Is the Food Safety Summit worth the trip?

By Jenni Spinner

- Last updated on GMT

The annual Food Safety Summit program boasts academic experts, high-profile suppliers, and big brand owners; is it worth attending?
The annual Food Safety Summit program boasts academic experts, high-profile suppliers, and big brand owners; is it worth attending?
The Food Safety Summit is just one of an astounding amount of food events dedicated to sanitation, quality, testing, and other industry issues—examining the show's features can help weigh the benefits of attending.

Thanks to the myriad safety-related conferences, expositions, seminars, and other events the industry has produced in the first part of this year, food industry professionals are likely getting exhausted.
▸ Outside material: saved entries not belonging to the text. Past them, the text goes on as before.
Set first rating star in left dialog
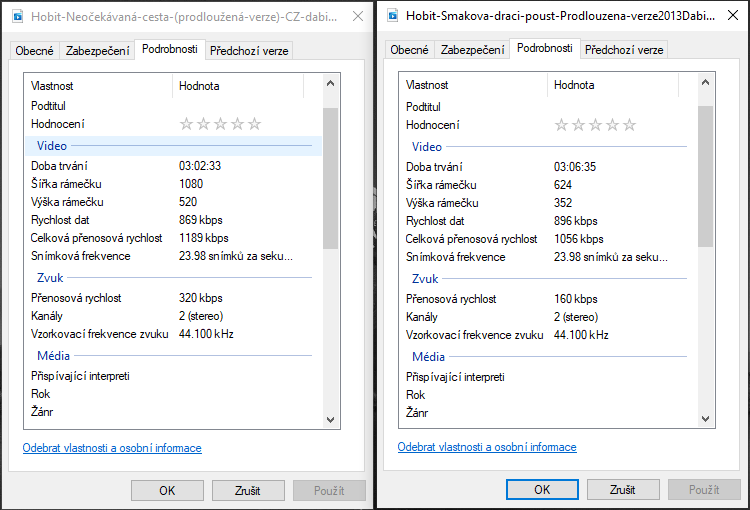Screen dimensions: 750x510 [186, 124]
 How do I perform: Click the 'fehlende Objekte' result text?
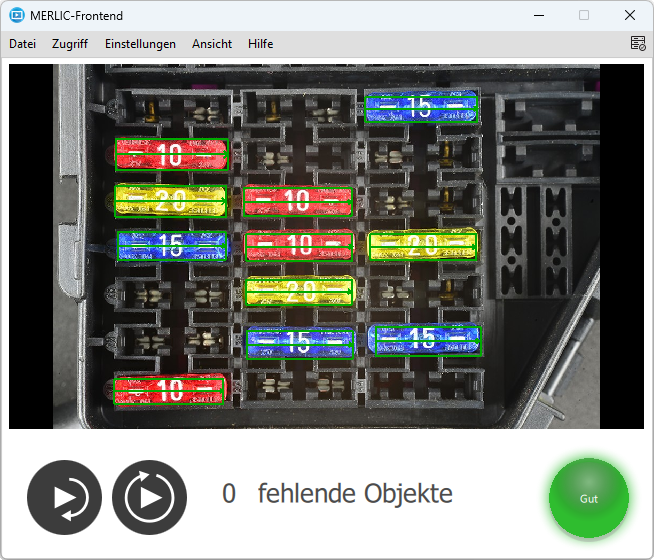[354, 493]
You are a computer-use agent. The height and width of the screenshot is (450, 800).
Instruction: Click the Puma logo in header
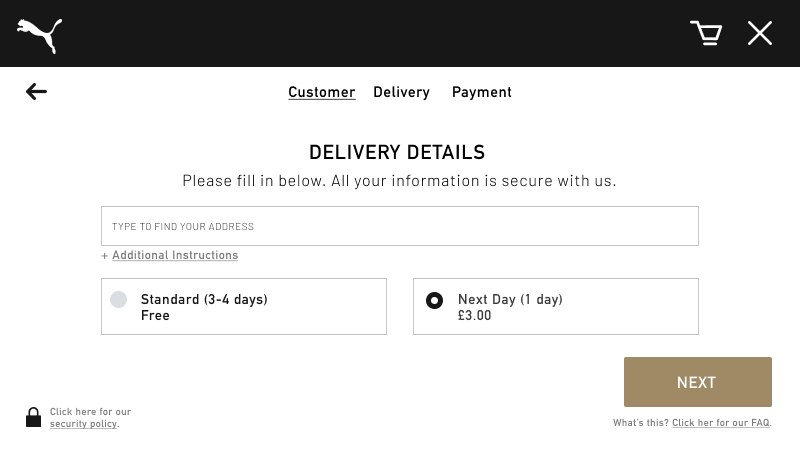pos(40,36)
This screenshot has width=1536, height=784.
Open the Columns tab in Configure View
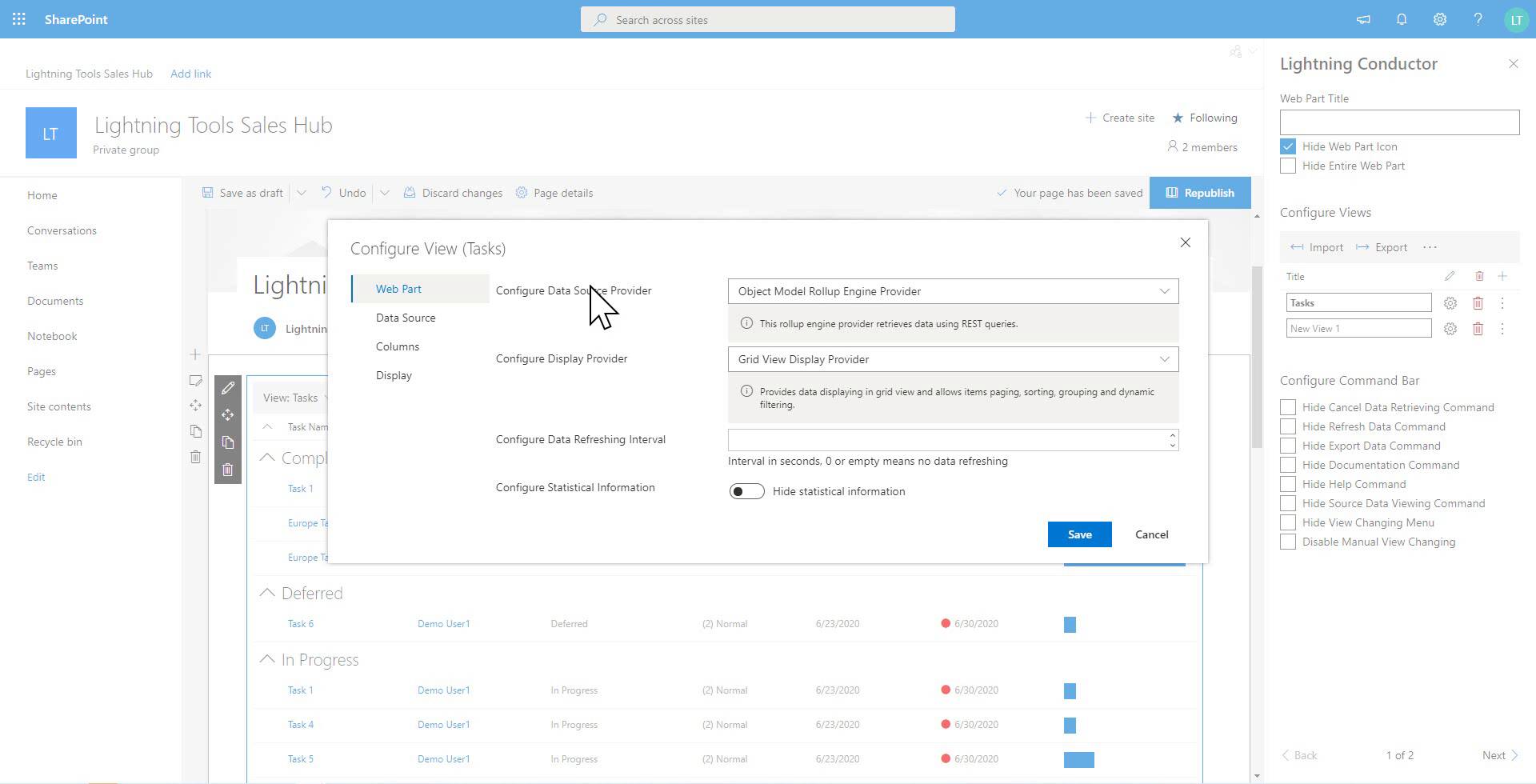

With the calendar jam-packed with events like meat-industry focused International Production and Processing Expo in Atlanta, laboratory-centric Analytica in Munich, and holistic Global Food Safety Conference in Anaheim, food safety professionals have barely had time to breathe. Unless your position affords you an unlimited travel budget, scads of spare time, and the ability to be everywhere at once, you have to pick and choose which events are must-attend, and which you’d be okay missing.

The editors of FoodProductionDaily and FoodQualityNews, who have been scouring many of these events looking for the latest scoop, feel your pain. Like other food professionals, FPD and FQN scribes have to prioritize and pick out the best shows of the bunch—is the Food Safety Summit (which just wrapped up in Baltimore) worth singling out?

Sensible sessions

Like most safety-centric events, the Food Safety Summit contains an educational component, with workshops and keynote addresses. Sharon Wood, director of food safety and quality assurance for grocery chain H-E-B, told FoodProductionDaily the information the event plies attendees with is extremely useful.

The Food Safety Summit has evolved into a summit of tools to bring home, and not just file away, but to use to better your business, no matter what part of the industry you’re in​,” she said.

The Food Safety Summit program schedule delivers; sessions on the 2014 agenda included workshops constructing a safety and quality management strategy, staging a mock recall, preventing food fraud, and other hot topics. Those, along with certification tracks for HACCP, ServSafe, and other programs, add value to the event.

Industry access

Networking with peers is a frequent draw to conferences; meeting with other people in similar roles enables event attendees to discuss and hammer out common concerns. However, it also is worthwhile to have the ability to rub elbows with people with titles different than your own, as well as representatives from customers, suppliers, and even other sectors of the food industry.

Again, the Food Safety Summit delivers. Speakers include academics from reputed institutions like Michigan State University and Rutgers, agencies like the US Department of Agriculture, foodservice operations like The Cheesecake Factory, Kwik Trip and other retailers, and food brand owners like Chiquita.

Topical technology

Granted, with fewer than 200 exhibitors showcasing their equipment and services, the exhibition at the Food Safety Summit is dwarfed by broader shows food folks might attend. For example, PROCESS EXPO 2013 had more than 800 suppliers, and PACK EXPO 2014 (coming up November 2-5 in Chicago) is expected to host more than 1,800.

However, because the suppliers are all honed in on the specialized area of food safety, the Food Safety Summit’s modest exhibitor list offers more technology for food safety professionals to take in. Additionally, the exhibits cover a broad array of specialties under the food safety umbrella, from pathogen testing, to pest management, to training, and more.